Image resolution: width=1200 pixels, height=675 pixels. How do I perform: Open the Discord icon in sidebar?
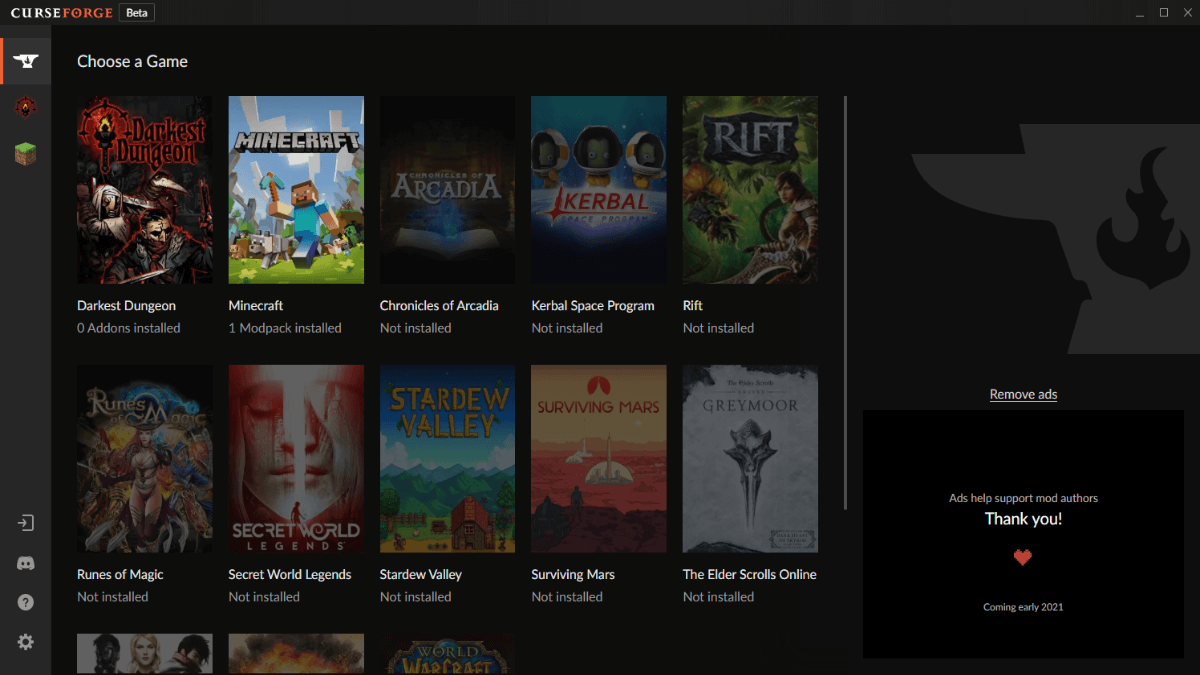pyautogui.click(x=26, y=563)
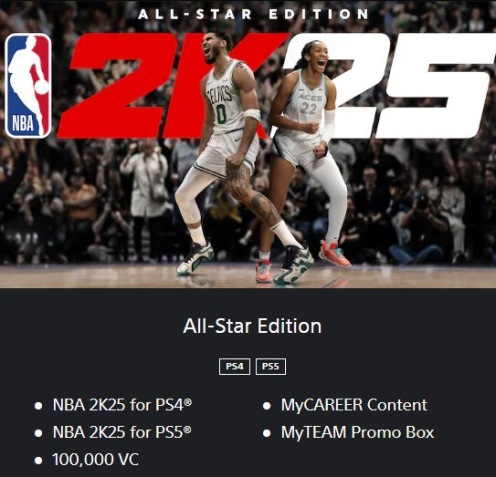The width and height of the screenshot is (496, 477).
Task: Click the MyCAREER Content item
Action: tap(354, 405)
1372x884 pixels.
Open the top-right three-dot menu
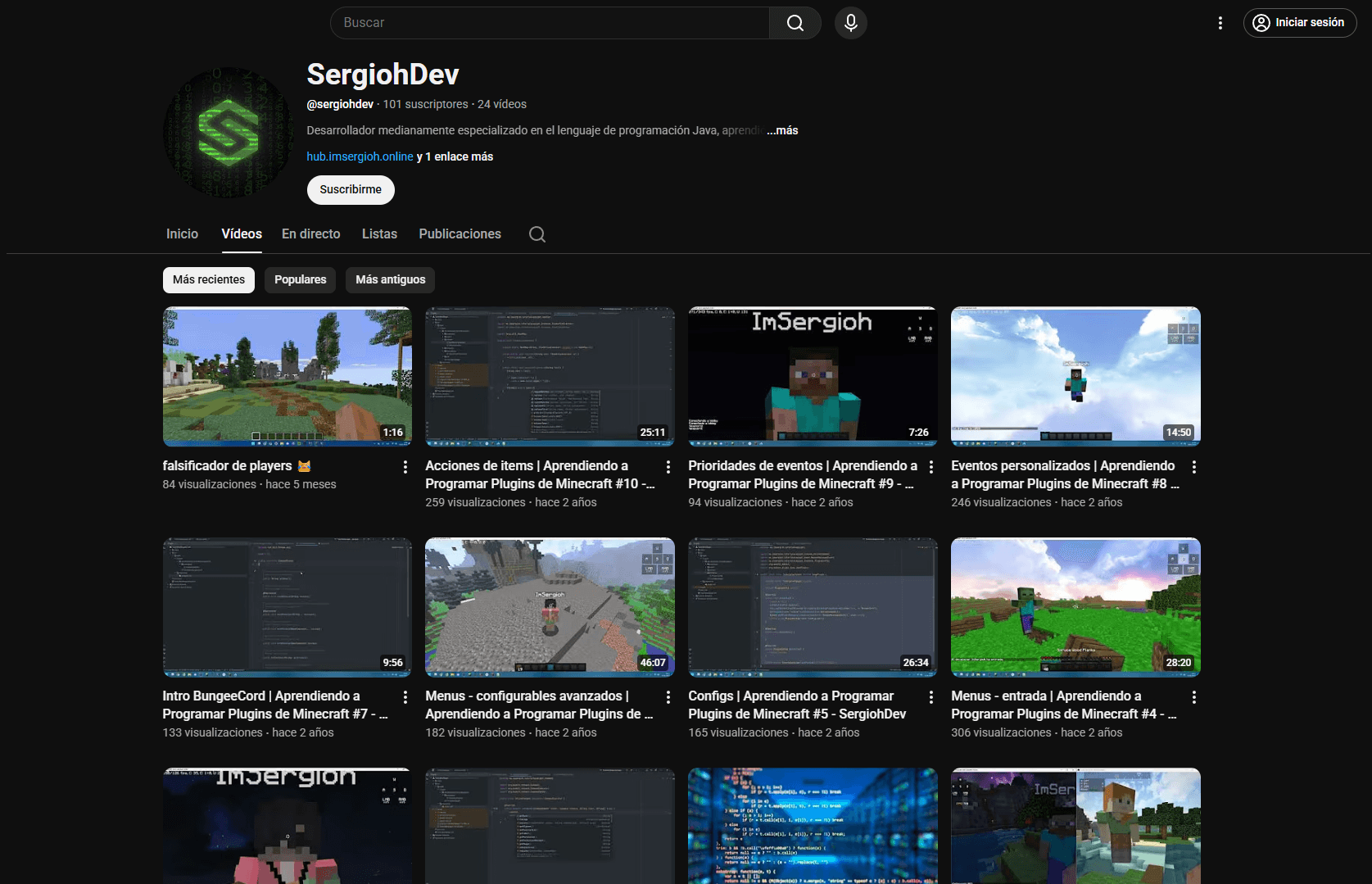(x=1220, y=22)
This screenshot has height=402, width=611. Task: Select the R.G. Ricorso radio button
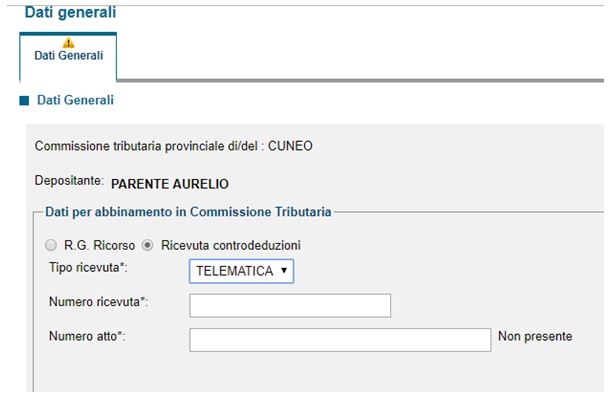coord(51,245)
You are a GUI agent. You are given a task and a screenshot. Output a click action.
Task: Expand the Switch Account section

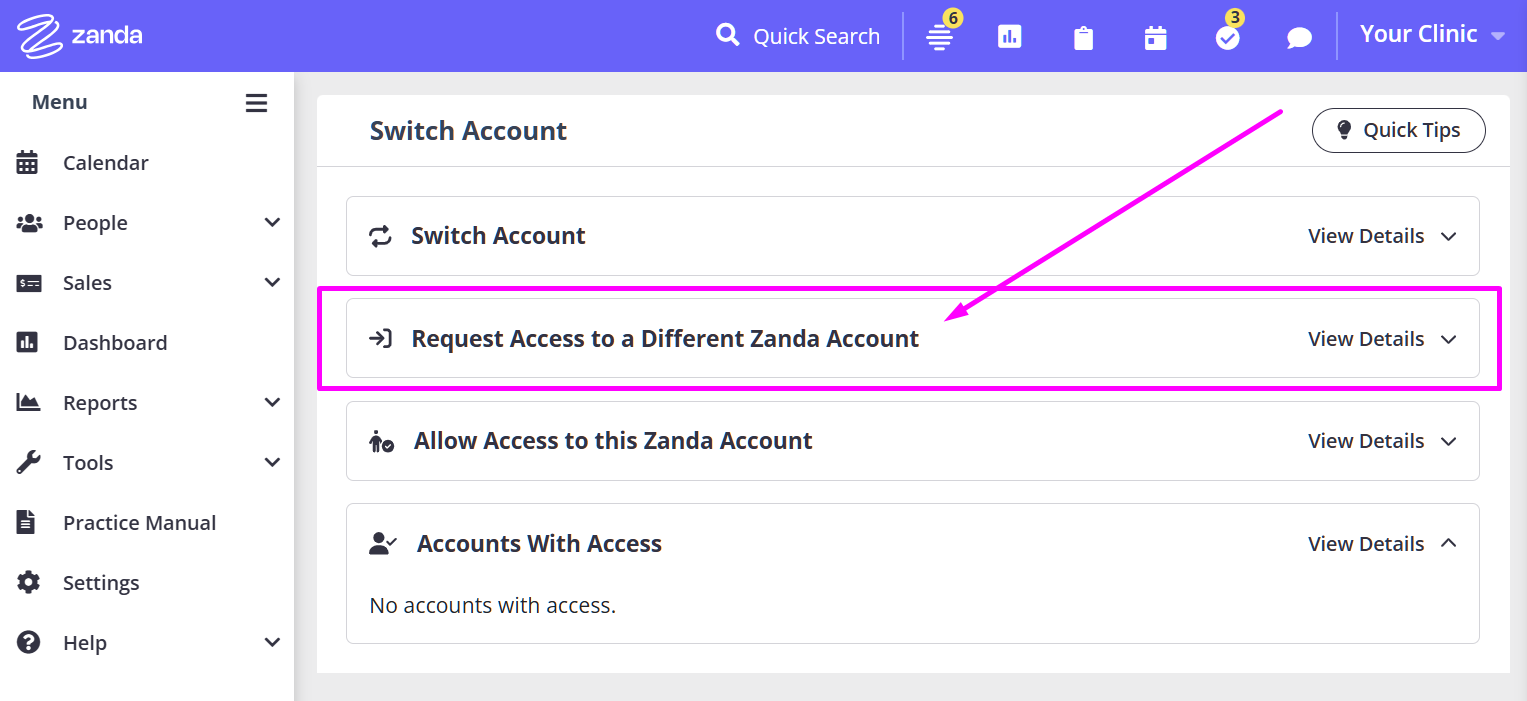(1382, 236)
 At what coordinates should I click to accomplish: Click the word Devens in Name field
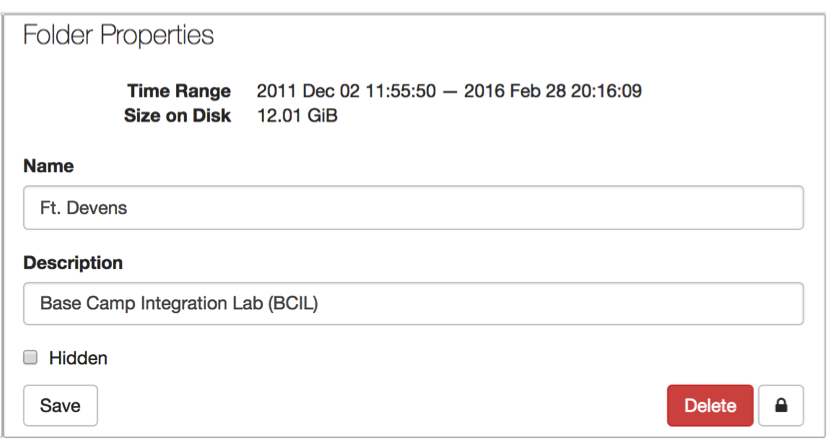point(97,207)
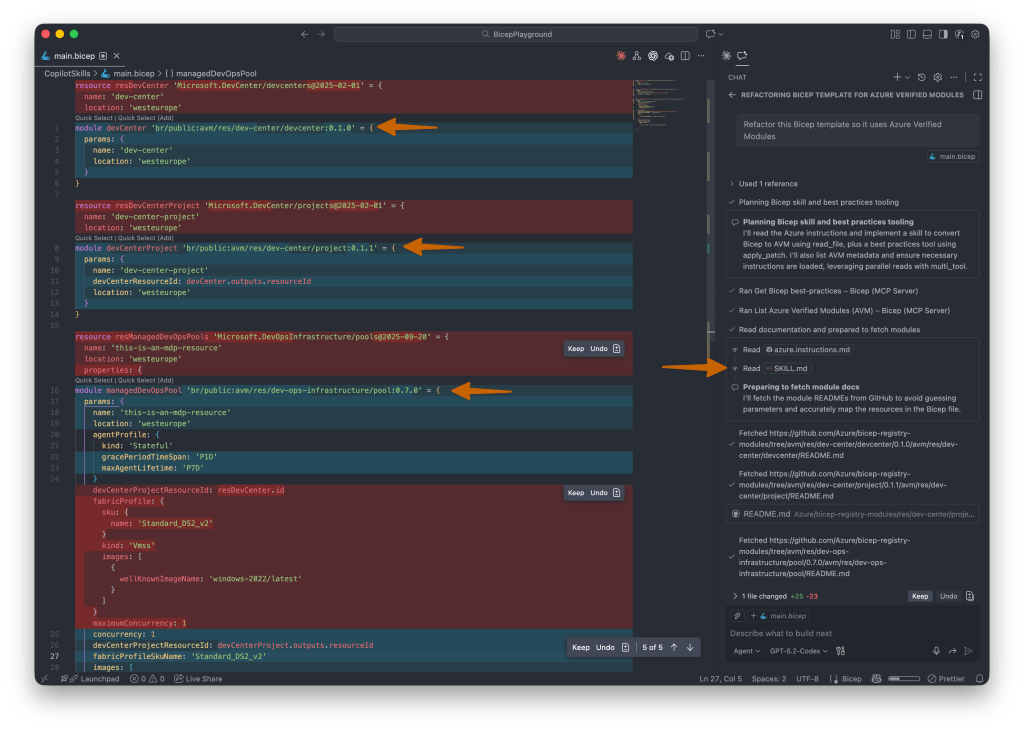The width and height of the screenshot is (1024, 731).
Task: Start voice input with the microphone icon
Action: pos(936,650)
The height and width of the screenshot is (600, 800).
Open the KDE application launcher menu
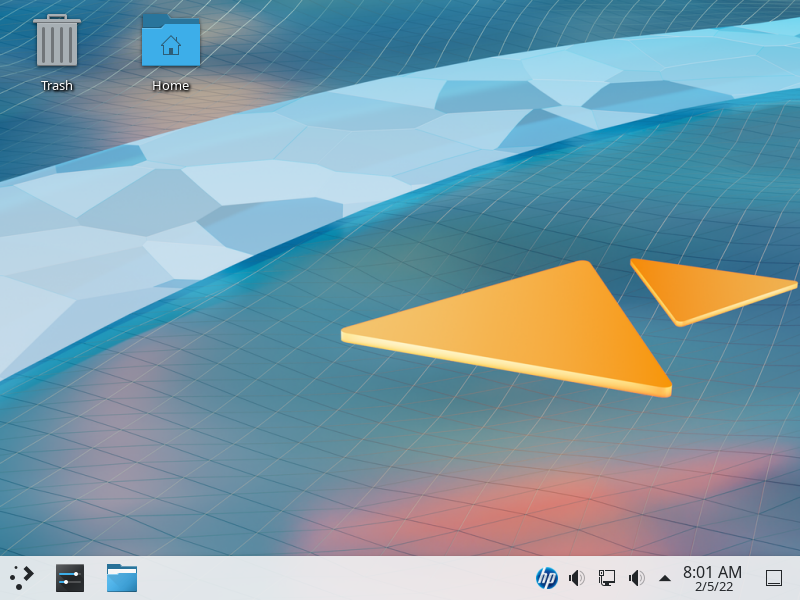tap(22, 578)
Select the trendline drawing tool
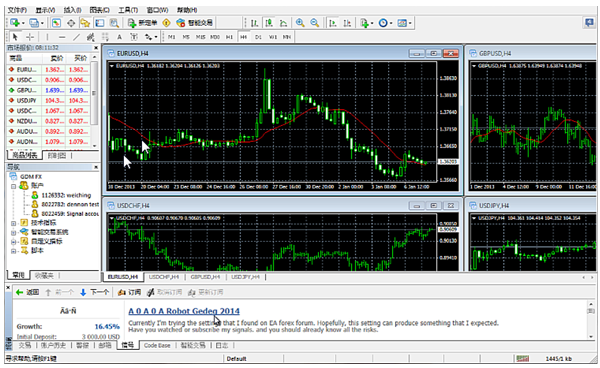Screen dimensions: 600x368 tap(77, 37)
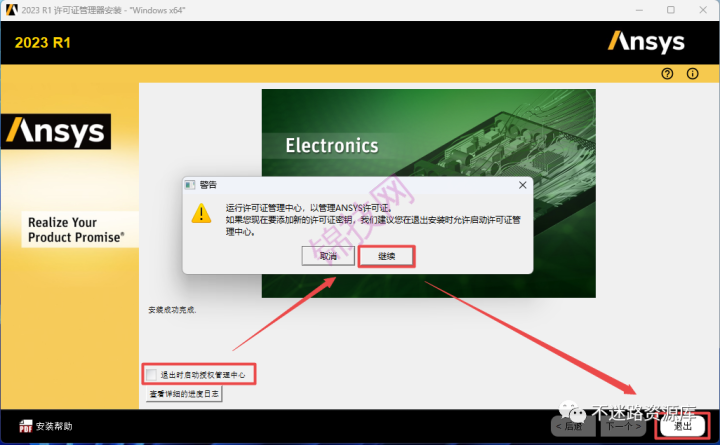720x445 pixels.
Task: Click the Electronics product banner image
Action: point(429,193)
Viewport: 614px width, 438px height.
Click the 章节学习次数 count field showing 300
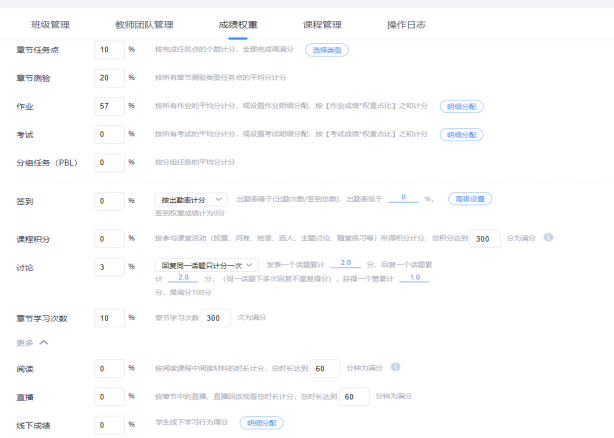click(x=215, y=318)
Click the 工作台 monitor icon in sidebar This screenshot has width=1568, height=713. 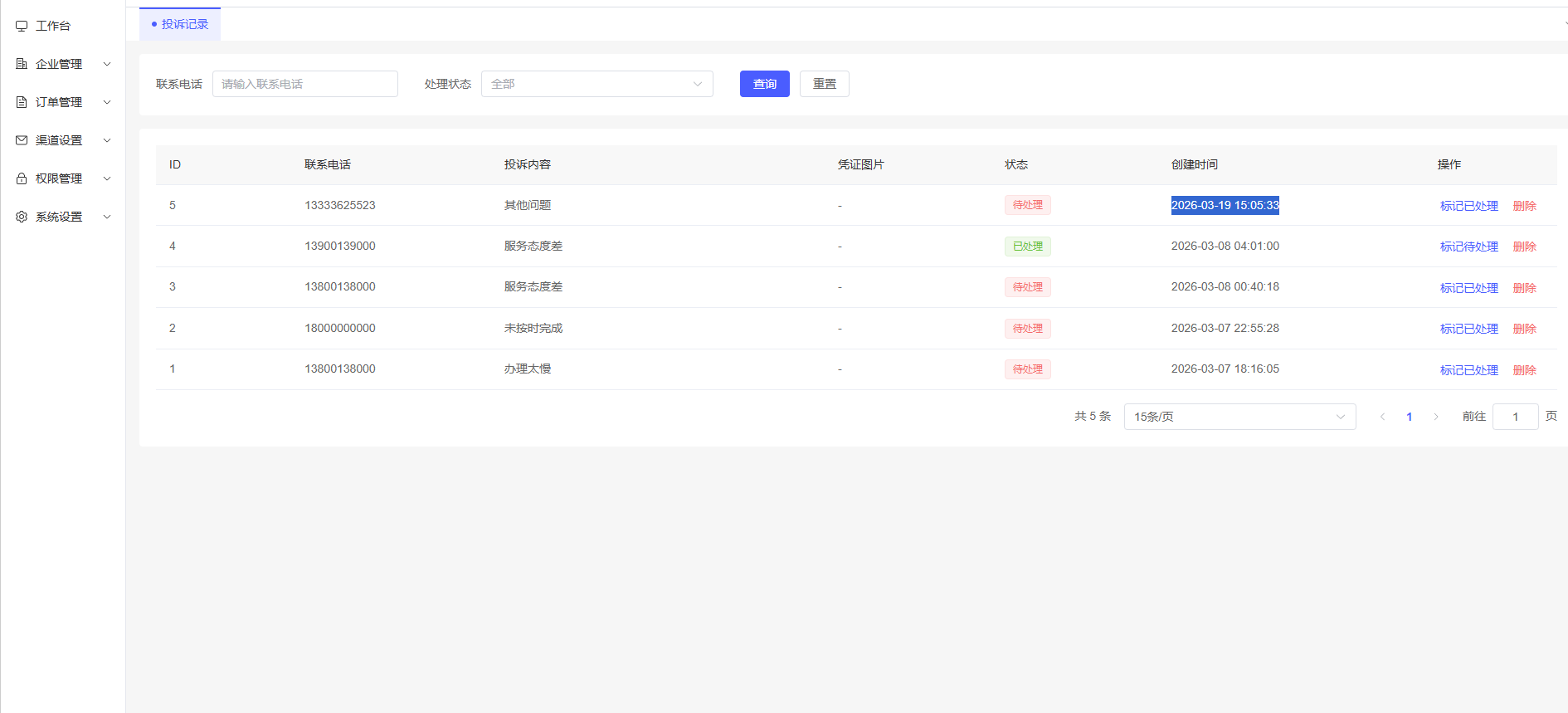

▸ EXERCISE TASK: Render the lines of the entries above as a Markdown table with the columns Row and Line, starting at the line that contains "Viewport: 614px width, 438px height." and ending at the last line of the entries. Skip blank lines and leave the pictures out.

▸ REPLY TO THE EXERCISE:
| Row | Line |
|---|---|
| 1 | Viewport: 614px width, 438px height. |
| 2 | Click the 章节学习次数 count field showing 300 |
| 3 | click(x=215, y=318) |
| 4 | Click the 工作台 monitor icon in sidebar This screenshot has width=1568, height=713.  |